Interrupting the image operation when the job hits its TTR would be a better solution. But workers need concurrency to watch the TTR during the job. PHP doesn’t do threads, except via an extension that I’m disinclined to use. Using fork() would introduce IPC / signal handling complexity, and prevent processes sharing the beanstalkd connection. PHP feels like the wrong language to attack the problem.

cmdstalk

code icon set
Design by damuhra

Lachlan and I decided we could kill N birds with a single stone. One: solve the queue fires. Two: move another piece of our production infrastructure to Go. Three: provide a beanstalkd layer which our PHP, Ruby and Go apps could all use.

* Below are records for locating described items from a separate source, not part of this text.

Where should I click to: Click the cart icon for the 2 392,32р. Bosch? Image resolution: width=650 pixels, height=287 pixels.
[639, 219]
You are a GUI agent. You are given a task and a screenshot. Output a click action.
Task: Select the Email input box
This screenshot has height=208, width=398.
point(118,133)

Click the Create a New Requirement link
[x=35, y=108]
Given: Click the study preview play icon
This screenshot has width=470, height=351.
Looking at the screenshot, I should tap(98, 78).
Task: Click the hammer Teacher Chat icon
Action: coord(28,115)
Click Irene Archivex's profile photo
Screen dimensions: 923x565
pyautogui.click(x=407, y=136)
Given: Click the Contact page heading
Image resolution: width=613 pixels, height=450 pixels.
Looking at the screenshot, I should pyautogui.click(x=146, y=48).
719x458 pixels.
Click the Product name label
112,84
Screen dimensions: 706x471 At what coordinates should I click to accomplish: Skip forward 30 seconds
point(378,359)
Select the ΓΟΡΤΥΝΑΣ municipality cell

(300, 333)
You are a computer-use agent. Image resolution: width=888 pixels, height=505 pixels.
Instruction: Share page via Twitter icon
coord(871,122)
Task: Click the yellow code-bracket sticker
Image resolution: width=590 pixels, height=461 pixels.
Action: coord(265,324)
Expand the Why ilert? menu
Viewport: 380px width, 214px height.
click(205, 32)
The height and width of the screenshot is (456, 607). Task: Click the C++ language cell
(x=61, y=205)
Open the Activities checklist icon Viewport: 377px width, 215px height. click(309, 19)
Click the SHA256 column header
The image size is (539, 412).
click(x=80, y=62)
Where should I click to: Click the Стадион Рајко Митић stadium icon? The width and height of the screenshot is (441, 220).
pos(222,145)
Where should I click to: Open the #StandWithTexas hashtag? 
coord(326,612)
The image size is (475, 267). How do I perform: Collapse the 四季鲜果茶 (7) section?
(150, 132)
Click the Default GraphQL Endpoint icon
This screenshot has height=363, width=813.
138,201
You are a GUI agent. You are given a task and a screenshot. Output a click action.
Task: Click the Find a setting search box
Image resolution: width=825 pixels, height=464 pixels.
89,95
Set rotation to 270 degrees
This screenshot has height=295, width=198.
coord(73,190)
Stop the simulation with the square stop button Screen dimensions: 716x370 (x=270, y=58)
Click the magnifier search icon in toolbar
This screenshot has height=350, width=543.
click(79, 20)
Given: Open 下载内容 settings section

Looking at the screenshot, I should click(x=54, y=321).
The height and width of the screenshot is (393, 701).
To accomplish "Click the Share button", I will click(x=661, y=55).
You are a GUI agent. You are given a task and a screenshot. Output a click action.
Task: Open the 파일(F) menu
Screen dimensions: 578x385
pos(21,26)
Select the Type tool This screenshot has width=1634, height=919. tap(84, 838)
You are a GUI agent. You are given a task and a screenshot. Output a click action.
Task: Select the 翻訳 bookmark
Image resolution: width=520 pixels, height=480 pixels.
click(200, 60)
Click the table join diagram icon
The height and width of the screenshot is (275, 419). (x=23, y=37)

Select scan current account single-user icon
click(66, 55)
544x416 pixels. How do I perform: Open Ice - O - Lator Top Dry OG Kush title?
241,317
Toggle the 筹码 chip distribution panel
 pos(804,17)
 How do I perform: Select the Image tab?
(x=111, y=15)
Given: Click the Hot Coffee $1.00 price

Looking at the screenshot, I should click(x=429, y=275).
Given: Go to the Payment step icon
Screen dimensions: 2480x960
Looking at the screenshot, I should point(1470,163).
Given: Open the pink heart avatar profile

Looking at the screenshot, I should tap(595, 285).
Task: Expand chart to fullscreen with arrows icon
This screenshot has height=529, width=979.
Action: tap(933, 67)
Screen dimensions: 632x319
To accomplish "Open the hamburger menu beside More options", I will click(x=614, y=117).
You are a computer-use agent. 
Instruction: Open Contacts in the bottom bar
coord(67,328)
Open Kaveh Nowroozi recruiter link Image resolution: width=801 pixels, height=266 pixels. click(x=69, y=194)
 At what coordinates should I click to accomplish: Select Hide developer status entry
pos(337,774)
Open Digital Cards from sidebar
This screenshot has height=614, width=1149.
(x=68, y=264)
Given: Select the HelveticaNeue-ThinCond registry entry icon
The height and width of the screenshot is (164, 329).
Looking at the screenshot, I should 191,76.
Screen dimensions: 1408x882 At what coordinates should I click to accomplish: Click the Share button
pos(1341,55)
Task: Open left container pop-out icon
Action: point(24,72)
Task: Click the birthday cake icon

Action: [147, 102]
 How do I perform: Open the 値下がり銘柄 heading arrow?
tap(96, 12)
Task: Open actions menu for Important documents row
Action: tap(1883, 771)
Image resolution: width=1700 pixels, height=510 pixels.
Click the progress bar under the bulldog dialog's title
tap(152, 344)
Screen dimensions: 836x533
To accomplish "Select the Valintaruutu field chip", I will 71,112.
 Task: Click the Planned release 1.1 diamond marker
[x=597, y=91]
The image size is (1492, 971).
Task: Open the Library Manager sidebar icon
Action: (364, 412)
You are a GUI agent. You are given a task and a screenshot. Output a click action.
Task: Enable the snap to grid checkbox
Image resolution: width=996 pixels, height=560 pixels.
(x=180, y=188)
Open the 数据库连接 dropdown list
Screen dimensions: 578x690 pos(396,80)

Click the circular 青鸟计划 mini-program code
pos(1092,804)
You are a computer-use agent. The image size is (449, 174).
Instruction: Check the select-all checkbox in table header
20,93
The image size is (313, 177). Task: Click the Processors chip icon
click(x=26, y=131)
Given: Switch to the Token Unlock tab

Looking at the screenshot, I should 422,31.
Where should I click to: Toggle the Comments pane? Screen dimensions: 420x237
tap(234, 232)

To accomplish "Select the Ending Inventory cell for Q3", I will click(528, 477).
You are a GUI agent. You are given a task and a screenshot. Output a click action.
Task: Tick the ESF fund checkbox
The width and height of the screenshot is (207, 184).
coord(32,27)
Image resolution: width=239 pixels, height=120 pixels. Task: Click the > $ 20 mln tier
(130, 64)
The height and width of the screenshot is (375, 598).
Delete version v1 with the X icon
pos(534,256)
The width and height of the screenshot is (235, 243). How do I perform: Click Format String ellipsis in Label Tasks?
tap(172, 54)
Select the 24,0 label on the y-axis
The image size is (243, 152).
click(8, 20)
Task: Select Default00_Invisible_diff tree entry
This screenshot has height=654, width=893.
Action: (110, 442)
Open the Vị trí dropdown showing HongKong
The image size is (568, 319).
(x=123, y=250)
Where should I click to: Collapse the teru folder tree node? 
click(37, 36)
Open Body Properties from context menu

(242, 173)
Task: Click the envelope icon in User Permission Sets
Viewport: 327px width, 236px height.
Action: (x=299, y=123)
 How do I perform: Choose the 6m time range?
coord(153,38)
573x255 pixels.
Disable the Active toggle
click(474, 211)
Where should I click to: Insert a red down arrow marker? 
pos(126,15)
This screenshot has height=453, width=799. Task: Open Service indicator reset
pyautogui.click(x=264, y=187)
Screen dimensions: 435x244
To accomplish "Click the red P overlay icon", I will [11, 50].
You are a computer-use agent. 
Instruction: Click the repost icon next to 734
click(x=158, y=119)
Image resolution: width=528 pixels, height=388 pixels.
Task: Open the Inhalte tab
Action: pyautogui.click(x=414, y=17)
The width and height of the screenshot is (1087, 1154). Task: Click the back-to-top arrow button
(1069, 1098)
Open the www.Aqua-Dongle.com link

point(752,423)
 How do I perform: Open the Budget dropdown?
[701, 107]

cmdstalk set out to harness the beanstalkd semantics we like on one end, and talk standard unix processes on the other. This allows us to write workers in any language. Here’s the basic model:

  • Connect to a beanstalkd server, watch one or more tubes.
  • Pipe each job payload to a command specified by cmdstalk --cmd=… argument.
  • If the subprocess exits 0, delete the job; done.
  • If the subprocess exits non-zero, release the job for retry (with backoff).
  • If TTR elapses, kill the subprocess and bury the bad job.

Anything that can read stdin and exit(int) can be a cmdstalk worker — no need for beanstalkd knowledge.

Check out the source on GitHub, the docs at godoc.org, or just the usage summary:

$ cmdstalk -help
</code><code>Usage of cmdstalk:
-address="127.0.0.1:11300": beanstalkd TCP address.
-all=false: Listen to all tubes, instead of -tubes=...
-cmd="": Command to run in worker.
-per-tube=1: Number of workers per tube.
-tubes=[default]: Comma separated list of tubes.

Our app runs cmdstalk under supervisord like this:

cmdstalk -all -per-tube=6 -cmd="/path/to/swiftly/console worker:stdin"

Go

Go has become the go-to language at 99designs for infrastructure components. My only previous Go experience comes from writing go6502, an 8-bit computer emulator. Fascinating, but different to writing concurrent network applications. Despite that, building cmdstalk with Go was a pleasure.

computer technology illustrations
Design by LittleFox

Starting from the cmdstalk entrypoint you’ll see broker and cli packages loaded. cli/options.go demonstrates Go’s flag library for argument parsing. broker_dispatcher.go coordinates broker concurrency across tubes, and broker.go is where the action happens. Broker.Run() is a clear candidate for refactoring, but when workers are burning, software’s better shipped than perfect.

Commit ade6f6b0 introduces a simple -all flag to watch all tubes at start-up. 431ac5fc evolves it to poll for new tubes as they’re created. The latter illustrates how well timers and concurrency come together in Go. Together they show that it’s simple to add functionality that would be complex in other languages.

Tests live alongside the code they’re testing, such as broker_test.go alongside broker.go. They’re regular Go code using if to make assertions, but richer assertion libraries do exist.

Conclusion

cmdstalk applies a unix-process abstraction layer to beanstalkd job processing. Like any abstraction it needs to make itself worthwhile.

If you’re running Rails, you might want to look at Sidekiq or Resque, or maybe even delayed_job. If you’re 100% python, you could wire together some solid libraries for job processing.

But if you need to process background jobs using several languages, some of them poorly suited to long-running daemons and concurrency, cmdstalk may be for you. Give it a try; feedback and pull requests are welcome.